While vaccines for mumps, rubella and measles protect those who are vaccinated and prevent them infecting others, new jabs leave a risk of infecting others
New vaccines can spread killer diseases, say experts.
They say jabs for malaria, HIV and Ebola protect the patient but leave them contagious and at risk of infection to others.
Childhood vaccines for smallpox, polio, mumps, rubella and measles are classed as “perfect” because they protect those who are vaccinated and prevent them infecting others.
Prof Venugopal Nair, of The Pirbright Institute in Surrey, said the new “imperfect” vaccines can promote more virulent infections that survive and spread the disease.
But Prof Peter Openshaw, of Imperial College London, said: “It’s important not to interpret this as an argument against vaccination.”
British investigator Prof Venugopal Nair, of The Pirbright Institute near Woking, Surrey, said: “Our research demonstrates that the use of leaky vaccines can promote the evolution of nastier ‘hot’ viral strains that put un-vaccinated individuals at greater risk.”
Researchers found new types of vaccines can allow the recipient to experience mild symptoms and remain contagious, putting others at risk.
They pointed out that this sort of vaccine is used to control virulent strains of bird flu that could pose a potential threat to thousands of people.
It means imperfect vaccines can promote the evolution of more virulent and dangerous infectious agents that survive and spread disease, according to the study published in the online journal Public Library of Science Biology.

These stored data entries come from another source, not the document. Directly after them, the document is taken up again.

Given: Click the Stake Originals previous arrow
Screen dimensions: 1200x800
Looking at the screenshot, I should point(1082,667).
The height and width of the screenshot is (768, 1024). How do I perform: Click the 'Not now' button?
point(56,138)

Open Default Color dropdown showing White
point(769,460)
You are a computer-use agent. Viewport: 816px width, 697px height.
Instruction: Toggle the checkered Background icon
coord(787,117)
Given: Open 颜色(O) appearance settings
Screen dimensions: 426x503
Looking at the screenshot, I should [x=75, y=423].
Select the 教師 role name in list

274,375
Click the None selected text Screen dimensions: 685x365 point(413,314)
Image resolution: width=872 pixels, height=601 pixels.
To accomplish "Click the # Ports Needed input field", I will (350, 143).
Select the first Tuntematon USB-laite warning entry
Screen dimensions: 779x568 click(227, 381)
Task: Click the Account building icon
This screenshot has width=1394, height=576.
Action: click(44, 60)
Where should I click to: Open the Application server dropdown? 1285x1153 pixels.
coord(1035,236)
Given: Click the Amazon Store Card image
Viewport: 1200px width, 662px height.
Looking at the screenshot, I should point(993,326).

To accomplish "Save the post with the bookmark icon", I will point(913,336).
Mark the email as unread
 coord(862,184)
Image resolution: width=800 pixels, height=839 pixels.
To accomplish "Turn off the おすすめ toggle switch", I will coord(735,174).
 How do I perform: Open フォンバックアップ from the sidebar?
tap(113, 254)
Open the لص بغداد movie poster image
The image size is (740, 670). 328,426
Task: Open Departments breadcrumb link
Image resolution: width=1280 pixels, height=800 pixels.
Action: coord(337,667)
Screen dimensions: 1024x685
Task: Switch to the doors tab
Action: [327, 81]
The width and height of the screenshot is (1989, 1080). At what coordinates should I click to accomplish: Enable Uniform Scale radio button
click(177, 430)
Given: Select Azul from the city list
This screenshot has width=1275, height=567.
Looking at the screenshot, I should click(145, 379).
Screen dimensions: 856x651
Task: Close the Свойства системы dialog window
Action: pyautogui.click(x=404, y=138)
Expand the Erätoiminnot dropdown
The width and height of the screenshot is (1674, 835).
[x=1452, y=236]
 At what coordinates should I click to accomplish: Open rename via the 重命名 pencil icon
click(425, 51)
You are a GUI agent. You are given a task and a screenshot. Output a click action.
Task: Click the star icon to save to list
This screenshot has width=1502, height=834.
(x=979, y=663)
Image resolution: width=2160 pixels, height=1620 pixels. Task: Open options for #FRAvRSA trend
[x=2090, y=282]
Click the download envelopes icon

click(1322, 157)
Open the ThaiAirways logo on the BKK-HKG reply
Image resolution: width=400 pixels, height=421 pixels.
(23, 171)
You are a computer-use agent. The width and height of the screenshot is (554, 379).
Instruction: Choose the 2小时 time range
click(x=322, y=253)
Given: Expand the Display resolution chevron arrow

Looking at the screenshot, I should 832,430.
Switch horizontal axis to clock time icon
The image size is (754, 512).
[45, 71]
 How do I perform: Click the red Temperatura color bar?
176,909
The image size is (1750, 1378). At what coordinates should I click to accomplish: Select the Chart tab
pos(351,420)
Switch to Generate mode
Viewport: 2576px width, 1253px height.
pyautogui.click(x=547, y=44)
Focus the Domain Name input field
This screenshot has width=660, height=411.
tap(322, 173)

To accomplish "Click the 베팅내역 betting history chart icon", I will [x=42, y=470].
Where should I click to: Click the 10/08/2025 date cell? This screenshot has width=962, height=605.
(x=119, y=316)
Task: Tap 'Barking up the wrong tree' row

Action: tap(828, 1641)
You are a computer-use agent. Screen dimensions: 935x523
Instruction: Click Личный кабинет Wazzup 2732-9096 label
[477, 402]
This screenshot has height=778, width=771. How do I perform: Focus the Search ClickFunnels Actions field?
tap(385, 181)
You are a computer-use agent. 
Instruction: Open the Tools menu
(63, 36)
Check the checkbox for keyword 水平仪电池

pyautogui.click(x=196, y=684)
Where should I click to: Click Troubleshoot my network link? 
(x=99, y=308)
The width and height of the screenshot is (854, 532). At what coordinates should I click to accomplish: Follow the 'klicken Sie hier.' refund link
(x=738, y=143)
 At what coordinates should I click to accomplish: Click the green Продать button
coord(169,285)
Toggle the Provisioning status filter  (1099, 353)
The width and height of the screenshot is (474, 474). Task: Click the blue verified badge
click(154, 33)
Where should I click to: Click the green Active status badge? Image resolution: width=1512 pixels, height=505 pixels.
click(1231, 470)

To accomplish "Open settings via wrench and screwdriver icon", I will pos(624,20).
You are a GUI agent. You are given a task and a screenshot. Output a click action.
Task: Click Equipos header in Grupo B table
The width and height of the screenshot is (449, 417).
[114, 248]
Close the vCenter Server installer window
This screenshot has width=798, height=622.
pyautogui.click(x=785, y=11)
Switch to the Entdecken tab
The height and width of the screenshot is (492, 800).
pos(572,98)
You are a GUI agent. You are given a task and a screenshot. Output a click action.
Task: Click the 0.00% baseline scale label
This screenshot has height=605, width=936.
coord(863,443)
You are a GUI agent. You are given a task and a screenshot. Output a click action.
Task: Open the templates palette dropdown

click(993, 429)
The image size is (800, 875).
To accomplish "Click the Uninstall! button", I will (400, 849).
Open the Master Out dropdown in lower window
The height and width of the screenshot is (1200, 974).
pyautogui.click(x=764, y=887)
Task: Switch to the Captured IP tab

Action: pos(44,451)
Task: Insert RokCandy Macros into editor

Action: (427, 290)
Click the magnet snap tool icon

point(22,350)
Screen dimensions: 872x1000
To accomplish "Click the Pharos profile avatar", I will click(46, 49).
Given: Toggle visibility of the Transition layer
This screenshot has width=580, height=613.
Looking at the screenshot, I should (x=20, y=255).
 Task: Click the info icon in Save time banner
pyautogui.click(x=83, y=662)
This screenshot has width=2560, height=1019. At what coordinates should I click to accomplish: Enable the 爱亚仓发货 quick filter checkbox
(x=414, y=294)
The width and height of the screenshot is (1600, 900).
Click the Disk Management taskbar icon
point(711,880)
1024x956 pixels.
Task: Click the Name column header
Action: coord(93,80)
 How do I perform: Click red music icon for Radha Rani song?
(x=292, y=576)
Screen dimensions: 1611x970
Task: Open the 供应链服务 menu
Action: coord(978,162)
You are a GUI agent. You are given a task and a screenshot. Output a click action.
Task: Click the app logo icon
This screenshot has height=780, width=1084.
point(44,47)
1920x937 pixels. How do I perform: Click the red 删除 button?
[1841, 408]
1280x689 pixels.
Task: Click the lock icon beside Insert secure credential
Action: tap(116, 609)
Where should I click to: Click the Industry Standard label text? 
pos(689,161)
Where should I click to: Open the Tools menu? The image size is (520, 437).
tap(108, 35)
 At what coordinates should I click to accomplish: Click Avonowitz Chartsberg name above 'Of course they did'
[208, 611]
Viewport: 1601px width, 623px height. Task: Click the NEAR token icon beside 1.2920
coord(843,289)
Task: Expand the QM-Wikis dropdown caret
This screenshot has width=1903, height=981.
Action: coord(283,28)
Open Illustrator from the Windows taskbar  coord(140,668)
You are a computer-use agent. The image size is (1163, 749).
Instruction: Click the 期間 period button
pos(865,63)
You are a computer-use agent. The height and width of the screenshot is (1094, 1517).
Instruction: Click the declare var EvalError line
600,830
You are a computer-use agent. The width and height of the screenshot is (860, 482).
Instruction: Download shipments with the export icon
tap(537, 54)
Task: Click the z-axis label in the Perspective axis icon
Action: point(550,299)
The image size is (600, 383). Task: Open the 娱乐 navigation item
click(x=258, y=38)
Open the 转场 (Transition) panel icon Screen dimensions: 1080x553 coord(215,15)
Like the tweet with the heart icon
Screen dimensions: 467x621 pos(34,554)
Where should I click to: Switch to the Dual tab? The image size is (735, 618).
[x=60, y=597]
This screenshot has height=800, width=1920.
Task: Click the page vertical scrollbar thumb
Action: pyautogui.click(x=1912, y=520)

Scientists warned the findings have implications for the transmission of bird flu to humans, and vaccine strategies to control HIV, Ebola and malaria.
They confirmed the controversial theory after carrying out experiments with a type of herpes virus that infects chickens.
Researchers found that a “leaky” vaccine against Marek’s disease prevented treated birds from dying but allowed the virus to survive and kill un-vaccinated birds.
During the avian flu outbreak, infected poultry infected in the US and Europe were culled, but farmers in south-east Asia relied on “leaky” vaccines.
Study co-author Prof Andrew Read, of Pennsylvania State University in the US, said: “We humans never have experienced any contagious disease that kills as many un-vaccinated hosts as these poultry viruses can, but we now are entering an era when we are starting to develop next-generation vaccines that are leaky because they are for diseases that do not do a good job of producing strong natural immunity - diseases like HIV and malaria.”